Plan: A'72 Induction Lifer + IF
Stats: 265/114/130 Female 5'4"
BF:Not so much now!
Progress: 112%
Location: South Central New Mexico
Default

Hiya, ZG!
Quote:
M is hard, being in weight loss mode is easier, if you know what I mean, make no mistake losing weight is hard, but staying here is really hard. So, I feel like I sometimes "set myself up" by purposely gaining a bit of weight, so that I can lose it again...crazy right??? My big concern is that this is basically yo yoing...and I gotta tell ya, I have been there, done that.
I think what also makes maintenance harder than weight loss is that we don't get the accolades from those around us like we were getting in "weight loss" mode.

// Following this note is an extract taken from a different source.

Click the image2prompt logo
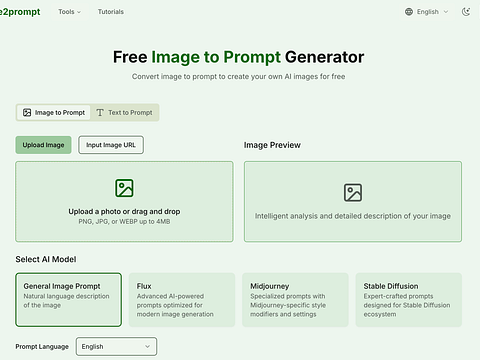The height and width of the screenshot is (360, 480). coord(20,12)
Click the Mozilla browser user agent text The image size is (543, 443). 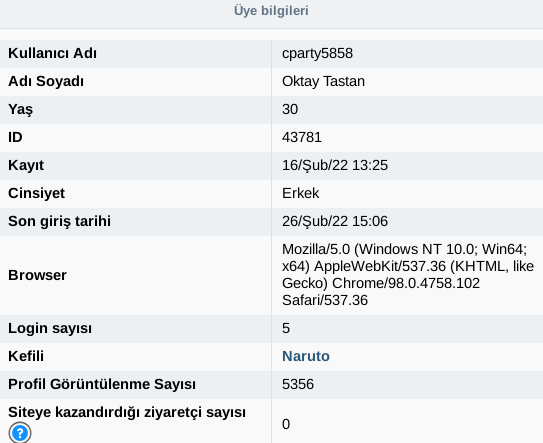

Someone on here a good while back mentioned that when she reached her desired goal weight, she changed it to a bit lower so that she was always in "weight loss" mode mentally even though she was completely happy with her weight.

She was "faking" herself out basically to continue staying vigilant... If Imma not mistaken, those were her words too!

Maintenance really hasn't been that difficult for me since I know I'll go kickin' and screamin' into my 60s, 70s and beyond in the best health possible!

I live this quote every day:

Being Overweight is Hard, Losing Weight is Hard, Keeping the Weight OFF is Hard ~ Choose your Hard!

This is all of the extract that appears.